What I want to know is, what’s so wrong with friend dating?  I guess what I mean by that is, it seems to be my fate, but I think that has more to do with who I am than anything else.  I’m not one to get to know people quickly.  When I meet people in normal life, I tend to wait quite a bit of time before warming up to them (there have been a few exceptions, but very few).

So falling into a relationship has never seemed like something I will be able to do.  I’ve often wondered how I’m supposed to make the popular dating style work for me.  I like the idea of just getting to know people first, then deciding to date them later.

I like going on dates, and I have no problem with going on series of first dates.  But if I’m interested enough to go on a second or third date, then I’m probably interested enough to let myself go on an indefinite amount of friend dates.  I’m not a quick mover.  I can let myself be influenced by a quick mover, but it’s nothing I’m a fan of inherently.  And I’m not sure the quick mover method would even work for me.  (I have a few exhibits I’d like to pull up here, but they’re women I never mentioned.  Suffice to say, they wanted to jump into a relationship, and I wanted to run away.)
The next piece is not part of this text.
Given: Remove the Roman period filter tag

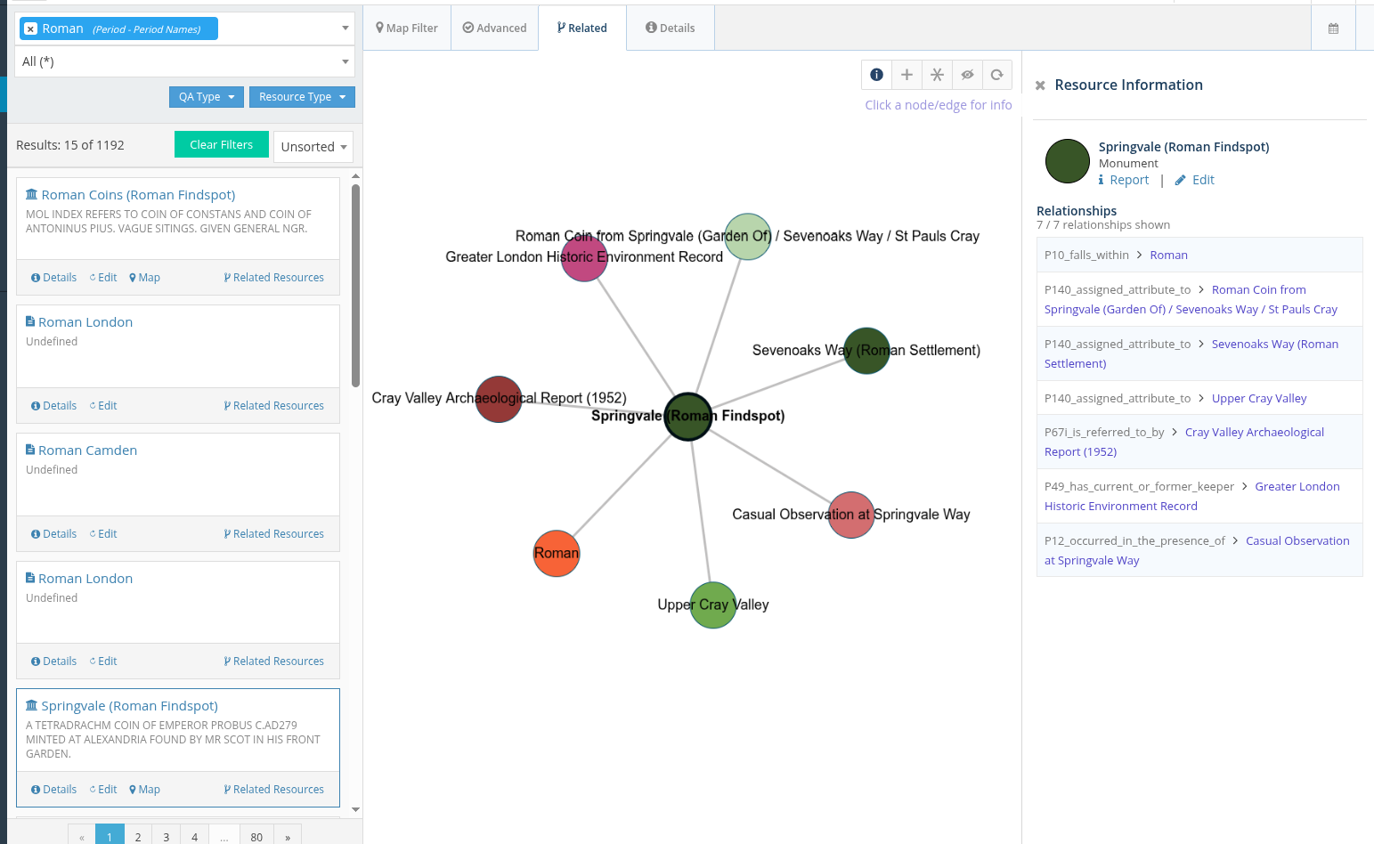Looking at the screenshot, I should pyautogui.click(x=30, y=29).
On the other than, as I have mentioned previously (I believe), I only have so much emotional energy to invest in meeting new people.  So when I meet someone, am interested in them (as a person, as potentially more), and want to keep seeing them, I have a really hard time continuing to meet other people.  That’s where I question the wisdom of my own methods.  Am I limiting myself?  But if it doesn’t bother me, does it matter?
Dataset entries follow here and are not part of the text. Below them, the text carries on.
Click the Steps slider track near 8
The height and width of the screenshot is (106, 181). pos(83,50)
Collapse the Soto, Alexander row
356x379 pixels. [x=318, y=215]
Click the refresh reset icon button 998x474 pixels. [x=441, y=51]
It does seem to bother other people in my life, and maybe I am letting them influence me unnecessarily.  Why should it matter to them how I date or don’t date?  What if I like my ways?  Why should I change?  It’s not as if I have a quota to fill or a deep desire to jump into bed with every woman I meet (to be clear: no real desire to jump into any stranger’s bed).  So if I only meet one new woman every now and again, so long as I am enjoying myself and not feeling poorly about it, shouldn’t it be okay?

It’s not as if I shut down my dating apps or refuse to look around.  I’m just not always compelled by what I see.  I’m choosy about friends (and potential relationships).  I’m not one to be friends with just anyone.  I never have been.

So maybe my conclusion is that I like friend dating.  I like my ways.  I don’t want to change.  And I’m not going to.  But I might stop telling people about my dating life who won’t give me full support.  That seems to be a wise decision.